= H2Olympia =

H2Olympia stands for the group "H2Olympia: Artesian Well Advocates", a non-profit organization in Olympia, Washington. The name of the group was revised in July, 2009 from "H2Oly: Artesian Well Advocates." The group was formed to advocate for permanent public access to the artesian water system.

The artesian water in Olympia was given notoriety in the slogan, "It's the Water" by the Olympia Brewing Company. The phrase was printed on cans and other marketing materials for the beer.

== The Jefferson Street well ==

The current publicly accessible well, at Artesian Commons on the corner of Jefferson Street and 4th Avenue, is made available due to an agreement made the Thurston County PUD, the City of Olympia, and the property owner, Diamond Parking. This agreement states that the PUD will test the well to make sure that it meets drinking water guidelines. The City of Olympia pays for the testing. This agreement is considered a temporary solution to the access issue as the property is for sale.

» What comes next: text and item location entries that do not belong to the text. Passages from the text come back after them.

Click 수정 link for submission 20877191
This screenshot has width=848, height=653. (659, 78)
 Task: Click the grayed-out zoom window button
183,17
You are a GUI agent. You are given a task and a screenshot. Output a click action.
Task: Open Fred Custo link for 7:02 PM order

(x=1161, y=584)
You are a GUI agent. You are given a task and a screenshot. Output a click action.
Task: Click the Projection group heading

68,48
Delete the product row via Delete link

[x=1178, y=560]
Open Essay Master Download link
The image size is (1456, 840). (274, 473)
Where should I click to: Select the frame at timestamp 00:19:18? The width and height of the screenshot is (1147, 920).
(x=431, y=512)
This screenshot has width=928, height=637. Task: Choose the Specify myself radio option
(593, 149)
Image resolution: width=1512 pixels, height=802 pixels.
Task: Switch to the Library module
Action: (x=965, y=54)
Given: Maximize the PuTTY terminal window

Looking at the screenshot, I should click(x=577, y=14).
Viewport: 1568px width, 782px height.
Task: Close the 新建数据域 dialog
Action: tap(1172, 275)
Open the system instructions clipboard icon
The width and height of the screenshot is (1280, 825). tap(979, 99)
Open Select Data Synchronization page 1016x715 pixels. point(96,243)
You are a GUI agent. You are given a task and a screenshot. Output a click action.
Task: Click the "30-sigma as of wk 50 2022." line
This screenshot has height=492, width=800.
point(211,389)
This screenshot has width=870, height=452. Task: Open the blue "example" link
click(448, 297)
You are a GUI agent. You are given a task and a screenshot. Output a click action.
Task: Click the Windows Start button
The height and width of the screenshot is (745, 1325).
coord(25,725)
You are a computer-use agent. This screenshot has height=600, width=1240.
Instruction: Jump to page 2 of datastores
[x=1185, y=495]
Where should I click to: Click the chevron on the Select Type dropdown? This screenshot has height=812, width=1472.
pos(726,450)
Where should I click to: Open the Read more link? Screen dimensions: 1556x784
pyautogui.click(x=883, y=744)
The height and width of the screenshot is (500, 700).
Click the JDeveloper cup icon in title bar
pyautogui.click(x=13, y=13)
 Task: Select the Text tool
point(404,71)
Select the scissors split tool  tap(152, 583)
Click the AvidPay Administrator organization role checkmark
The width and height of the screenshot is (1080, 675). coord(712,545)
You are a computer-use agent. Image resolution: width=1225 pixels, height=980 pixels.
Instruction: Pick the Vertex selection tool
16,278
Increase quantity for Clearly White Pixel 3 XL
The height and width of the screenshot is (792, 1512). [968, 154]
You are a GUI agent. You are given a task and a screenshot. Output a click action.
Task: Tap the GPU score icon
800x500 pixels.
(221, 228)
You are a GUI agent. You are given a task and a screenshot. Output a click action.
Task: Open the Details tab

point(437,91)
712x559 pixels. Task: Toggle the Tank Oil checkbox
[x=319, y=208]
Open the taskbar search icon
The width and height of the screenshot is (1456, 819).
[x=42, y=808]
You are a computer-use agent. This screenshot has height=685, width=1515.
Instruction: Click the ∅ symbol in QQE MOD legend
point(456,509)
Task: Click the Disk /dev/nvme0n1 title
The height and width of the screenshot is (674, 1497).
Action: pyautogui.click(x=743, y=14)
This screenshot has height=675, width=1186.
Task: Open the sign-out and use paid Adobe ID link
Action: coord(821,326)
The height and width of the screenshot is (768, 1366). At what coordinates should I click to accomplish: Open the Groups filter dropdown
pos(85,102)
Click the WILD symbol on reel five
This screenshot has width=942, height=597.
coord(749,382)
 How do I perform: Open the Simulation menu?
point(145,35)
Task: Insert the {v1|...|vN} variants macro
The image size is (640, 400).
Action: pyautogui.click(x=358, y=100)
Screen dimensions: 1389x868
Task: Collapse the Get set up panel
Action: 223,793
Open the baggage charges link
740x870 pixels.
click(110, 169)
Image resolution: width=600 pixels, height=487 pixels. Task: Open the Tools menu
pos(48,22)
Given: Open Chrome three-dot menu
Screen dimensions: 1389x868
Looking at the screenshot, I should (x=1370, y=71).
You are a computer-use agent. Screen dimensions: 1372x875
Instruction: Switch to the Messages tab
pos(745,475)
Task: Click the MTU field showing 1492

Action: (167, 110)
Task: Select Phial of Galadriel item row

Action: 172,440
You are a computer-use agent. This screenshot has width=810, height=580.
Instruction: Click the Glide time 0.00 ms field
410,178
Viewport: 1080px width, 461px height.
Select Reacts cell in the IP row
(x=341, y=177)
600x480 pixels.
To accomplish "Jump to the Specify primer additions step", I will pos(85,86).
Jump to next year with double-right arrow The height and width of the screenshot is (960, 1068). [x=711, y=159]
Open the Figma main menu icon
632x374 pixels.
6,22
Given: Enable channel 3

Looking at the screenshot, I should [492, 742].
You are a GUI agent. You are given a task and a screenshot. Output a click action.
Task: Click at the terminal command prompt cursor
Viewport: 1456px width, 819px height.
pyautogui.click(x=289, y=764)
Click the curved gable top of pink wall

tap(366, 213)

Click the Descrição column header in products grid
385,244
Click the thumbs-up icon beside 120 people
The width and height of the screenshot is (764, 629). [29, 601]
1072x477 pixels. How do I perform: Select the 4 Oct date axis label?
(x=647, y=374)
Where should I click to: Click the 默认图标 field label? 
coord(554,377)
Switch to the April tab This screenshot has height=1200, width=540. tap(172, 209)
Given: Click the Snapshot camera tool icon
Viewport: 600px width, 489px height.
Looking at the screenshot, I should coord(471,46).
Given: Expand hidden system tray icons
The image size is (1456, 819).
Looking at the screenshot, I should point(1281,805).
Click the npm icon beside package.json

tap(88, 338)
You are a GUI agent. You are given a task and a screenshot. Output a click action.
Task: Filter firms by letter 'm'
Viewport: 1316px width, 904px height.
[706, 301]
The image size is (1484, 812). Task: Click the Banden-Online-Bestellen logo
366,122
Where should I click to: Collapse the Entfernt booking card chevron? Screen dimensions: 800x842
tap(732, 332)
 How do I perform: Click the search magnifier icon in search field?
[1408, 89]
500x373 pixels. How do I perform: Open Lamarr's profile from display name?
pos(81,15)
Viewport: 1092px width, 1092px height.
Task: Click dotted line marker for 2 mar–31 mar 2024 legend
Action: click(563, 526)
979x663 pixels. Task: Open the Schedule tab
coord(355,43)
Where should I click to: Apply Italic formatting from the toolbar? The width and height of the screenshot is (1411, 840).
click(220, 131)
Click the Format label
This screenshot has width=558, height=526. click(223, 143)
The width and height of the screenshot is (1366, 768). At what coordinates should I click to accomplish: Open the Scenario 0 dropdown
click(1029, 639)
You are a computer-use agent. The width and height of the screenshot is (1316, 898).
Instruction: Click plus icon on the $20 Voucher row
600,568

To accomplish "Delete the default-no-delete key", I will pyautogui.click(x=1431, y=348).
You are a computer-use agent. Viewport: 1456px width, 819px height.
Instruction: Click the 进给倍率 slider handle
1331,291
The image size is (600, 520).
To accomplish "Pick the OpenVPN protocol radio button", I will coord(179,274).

Prior to current testing agreement, the testing was paid for by Friends of Artesians. Friends of Artesians also sought a permanent solution to the well issue, but was unable to achieve that goal. They disbanded and wrote an open letter to the City Council and the Mayor which was published in a local newspaper WORKS IN PROGRESS.

Friends of Artesians had also been providing the testing for the well in terms of human consumption. Their disbanding left the testing issue unresolved, which meant that public access might be denied.

A group of citizens formed a group called "It's Still the Water" and advocated for public access during the process that resulted in current agreement.

Members of "It's Still The Water" realized that they needed to form as a non-profit organization for the long-term goal of a permanent solution to the artesian well access. This group is now called H2Olympia: Artesian Well Advocates.